[Material shown]
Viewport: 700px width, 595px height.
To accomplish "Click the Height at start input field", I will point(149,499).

==

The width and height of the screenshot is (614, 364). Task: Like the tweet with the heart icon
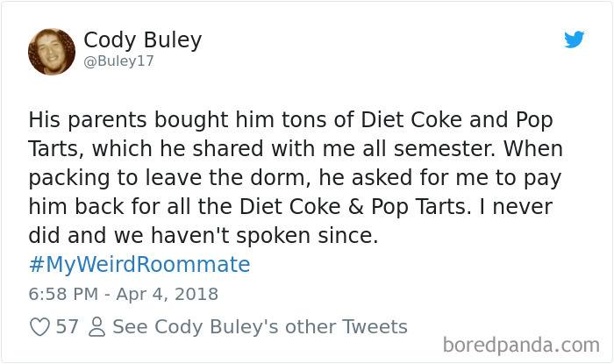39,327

==

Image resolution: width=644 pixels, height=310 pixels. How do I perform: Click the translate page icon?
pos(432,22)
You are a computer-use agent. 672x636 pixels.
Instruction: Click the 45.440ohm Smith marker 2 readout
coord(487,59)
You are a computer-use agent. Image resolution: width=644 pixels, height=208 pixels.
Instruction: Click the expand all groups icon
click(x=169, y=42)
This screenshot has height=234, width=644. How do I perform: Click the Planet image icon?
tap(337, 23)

[Work to complete]
Within the records, how many lines carry the word "computer"? Reply with the figure alone.

[Solution to the exercise]
2